James: Engineering PhD Student and Skilled Guitar Player Taken Down By Lasting Brain Injury Caused By SSRI Medication

By James, Post SSRI Sexual Dysfunction, Canada, December 8, 2020

Post SSRI Sexual Dysfunction (PSSD) for 5 years

Autumn 2014: I was 22 year old engineering student an Ontario University. I had been with my fiancee that I was very much in love with for 6 incredible years. I loved my life. Every day was a joy to me. I was a passionate mathematician, an ambitious engineer, a professional level musician that played in many groups around Toronto, a strong and loving brother to my siblings, and a happy and devoted partner to my fiance.

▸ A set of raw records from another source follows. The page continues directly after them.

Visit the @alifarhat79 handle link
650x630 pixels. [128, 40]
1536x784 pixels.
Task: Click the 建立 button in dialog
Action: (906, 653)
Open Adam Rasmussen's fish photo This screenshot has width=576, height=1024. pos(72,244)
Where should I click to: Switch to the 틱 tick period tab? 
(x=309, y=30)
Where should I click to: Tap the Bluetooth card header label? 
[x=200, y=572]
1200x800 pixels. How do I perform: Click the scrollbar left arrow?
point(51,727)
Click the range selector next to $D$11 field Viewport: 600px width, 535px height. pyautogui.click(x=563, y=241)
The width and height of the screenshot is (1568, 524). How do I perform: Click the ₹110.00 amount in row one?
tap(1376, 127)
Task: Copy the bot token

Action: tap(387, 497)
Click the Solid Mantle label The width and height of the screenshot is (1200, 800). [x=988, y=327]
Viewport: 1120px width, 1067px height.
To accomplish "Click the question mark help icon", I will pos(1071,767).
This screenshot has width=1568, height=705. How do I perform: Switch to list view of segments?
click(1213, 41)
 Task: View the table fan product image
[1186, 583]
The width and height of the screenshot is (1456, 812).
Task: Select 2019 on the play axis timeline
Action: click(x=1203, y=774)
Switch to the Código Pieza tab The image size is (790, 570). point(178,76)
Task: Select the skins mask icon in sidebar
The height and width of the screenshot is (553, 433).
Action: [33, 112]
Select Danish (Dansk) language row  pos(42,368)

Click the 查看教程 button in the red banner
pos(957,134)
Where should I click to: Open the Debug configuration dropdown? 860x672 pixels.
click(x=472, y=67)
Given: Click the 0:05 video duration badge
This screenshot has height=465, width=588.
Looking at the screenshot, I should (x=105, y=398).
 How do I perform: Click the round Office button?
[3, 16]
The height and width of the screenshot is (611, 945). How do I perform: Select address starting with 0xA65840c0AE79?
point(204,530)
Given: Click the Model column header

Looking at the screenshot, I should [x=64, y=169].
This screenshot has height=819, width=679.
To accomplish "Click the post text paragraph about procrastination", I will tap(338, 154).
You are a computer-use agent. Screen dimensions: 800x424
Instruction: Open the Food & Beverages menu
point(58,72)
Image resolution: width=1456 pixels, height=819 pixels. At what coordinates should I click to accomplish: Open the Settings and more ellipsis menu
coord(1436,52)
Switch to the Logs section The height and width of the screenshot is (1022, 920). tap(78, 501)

I was having trouble sleeping under the extreme stress of 4th year. I needed my grades to be up to par and my undergraduate thesis to be a slam dunk with my supervisor to get into the laboratory I wanted for graduate school. I had a bad roommate on top of all of this that had health problems that made his sleep schedule highly erratic and we shared a paper thin wall in a small apartment in Toronto. With my last exam of 4th year 5 days out I couldn’t sleep anymore... between the stress and the noise my roommate would make into the the night. I wrote the exam on 4 days of no sleep, and immediately phoned my parents to ask for advice. My mom directed me to a psychiatrist over the Christmas break, and to his credit, I was referred to a psychologist.

Over the final semester of my undergrad in winter/spring 2015 I saw psychologist 5 times to do “cognitive behavioral therapy” to learn to de-stress from my 14 hour days of school work. These helped me (largely due to the placebo effect of doing something at all I believe), but my roommate continued to be a sleep disturbance for me. After getting into the lab of my choice for grad school and still having sleep difficulties, my therapist told me that he highly recommended me taking “medication” that he himself could not legally prescribe as a psychologist. He referred me to my family doctor. I was VERY hesitant to try drugs, but my family insisted I should listen to the therapist who “knows better” so I finally caved by late March of 2015. My family doctor instantly prescribed the prozac at a dose of 20mg without asking me any questions beyond the brief summary I told him about sleeping difficulties and my psychologists forceful recommendation. No side effects at all were communicated to me in that visit.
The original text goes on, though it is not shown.